§ **AUFGABEN**
a - Welchen Betrag sollen die WIENER LINIEN laut dem Redeauszug über ihren Vertrag mit der Stadt Wien nach dem derzeitigen Entwurf jährlich erhalten?
b - Setzen Sie die Rede über den Vertrag zwischen der Stadt Wien und den WIENER LINIEN im Anschluss an ihren letzten Satz fort.

§ **GEGEBENER ABSCHNITT**
++++

Es ist sehr wohl interessant, wenn wir in den nächsten Wochen im Finanzausschuss
möglicherweise einen sehr wichtigen Beschluss fassen, der erstmals eine
Beauftragung, einen Vertrag zwischen der Stadt Wien und den WIENER LINIEN vorsieht,
in dem es immerhin darum geht - ich beziehe mich auf den Entwurf, so wie er
jetzt aussieht und auch diskutiert wird -, dass die WIENER LINIEN auf, nach
derzeitigem Stand, acht Jahre - so steht es im Vertrag -
4 Milliarden S jährlich erhalten sollen, also jedenfalls
32 Milliarden S. So sieht es der derzeitige Entwurf vor, wobei Herr
StR Rieder gesagt hat, er möchte sich das noch einmal überlegen, er wird darüber
nachdenken, welche Möglichkeiten es da gibt, dass die WIENER LINIEN ihrerseits
berechtigt sind, im – ich zitiere - "betriebswirtschaftlich notwendigen
Ausmaß 'Öffi'-Tarif-Erhöhungen vorzunehmen".
Dazu kann ich nur sagen: So einen Vertrag
würde ich mir auch wünschen! Ich bin Monopolbetrieb, bekomme
32 Milliarden S von der Stadt in einem Zeitraum von acht Jahren - und
um diesen Betrag sind nicht Infrastrukturinvestitionen von noch einmal
1,5 Milliarden S vorgesehen - und kann im betriebswirtschaftlich
notwendigen Ausmaß Tarife erhöhen! - Und dann sagt der Herr Bürgermeister:
Bitte, kritisiert doch nicht uns dafür, dass das so stark steigt! Bitte, da
sind der Herr Grois und der Herr Skyba und die Aufsichtsräte dafür
verantwortlich. - Die Aufsichtsräte der Wiener Stadtwerke, die hier sicherlich
allen bekannt sind, sind hochpolitische Funktionen!
So
geht das nicht! Diese Diskussion finde ich wichtig und man sollte sie auch im
allgemeinen Kontext sehen. Weil das keine geheimnisvolle Sitzung war, kann ich
durchaus ein bisschen daraus erzählen:
Der Herr
Stadtrat hat gesagt - und das leuchtet auf den ersten Blick ja durchaus ein -:
Bitte, wir wollen nicht, dass es zu Rückverlagerungen kommt, weil wir dann den
Stabilitätspakt und die Stabilitätskriterien im Maastricht-Bereich nicht
einhalten können.

++++

§ **GESAMMELTE DATEN**
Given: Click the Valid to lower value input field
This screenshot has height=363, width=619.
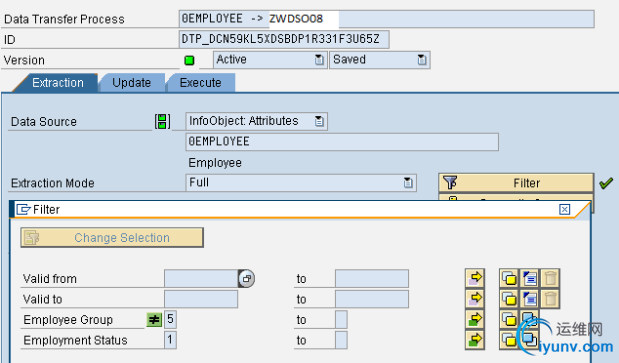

++++

§ **GEORDNETE ERGEBNISSE**
a - 4 Milliarden S jährlich.

b -
Aber da muss
ich schon nach der allgemeinen Bedeutung der Wirtschaftspolitik der Stadt Wien
fragen, wenn auch für den Sozialdemokraten Rieder der zentrale Stern die
Maastricht-Kriterien sind und man dann vielleicht sogar so weit geht, dass man
sagt: Bitte, wir müssen das einhalten, Tariferhöhungen dürfen und können wir
nicht mehr beeinflussen. - Ist es schon so weit gekommen, dass man in
wesentlichen Bereichen der Stadt einen solchen Standpunkt einnimmt? - Und ich
sage noch einmal: Wenn etwas die Wiener Bevölkerung zu Recht interessiert, dann
sind das die Fragen: Was kostet der Straßenbahnfahrschein? Was kostet die
Jahreskarte? Wo fahren welche Linien? - Dieses Interesse geht bis hin zu
Details wie der Frage - ich erinnere an die Diskussion, bei der es darum ging;
aber bei Pressekonferenzen ist sicherlich auch der Herr Bürgermeister selbst
schon danach gefragt worden -, ob jetzt der Aufzug bei der U-Bahn-Station in
der Taubstummengasse in der Mitte oder auf der Seite ist. (Berichterstatter VBgm Dr Sepp Rieder: In der Mitte!) Das sind
Fragen, die dort im lokalen Bereich von maßgeblichem Interesse sind. Die
Antwort darauf kann einfach nicht darin bestehen, dass man sagt: Bitte wir
haben ein ausgegliedertes Unternehmen, das ist eine autonome Entscheidung im
Rahmen von allgemeinen Richtlinien auf Basis eines bisher 17-seitigen Vertrags,
wonach die einzige Beauftragung darin besteht, dass die Linien, die es in Wien
gibt, aufgezählt werden; aber so eine Frage wie zum Beispiel - und ich nenne
das jetzt bewusst in der wirtschaftspolitischen Generaldebatte, nicht um hier
die Verkehrsdebatte vorwegzunehmen -, ob eine Linie 5 jetzt am Abend oder
in der Nacht fährt oder nicht, das ist eben eine Entscheidung eines
ausgegliederten Unternehmens; darauf haben wir keinen Einfluss und auf die
Tarife auch nicht. - Das ist eine Politik, die aus unserer Sicht so grundsätzlich
nicht geht!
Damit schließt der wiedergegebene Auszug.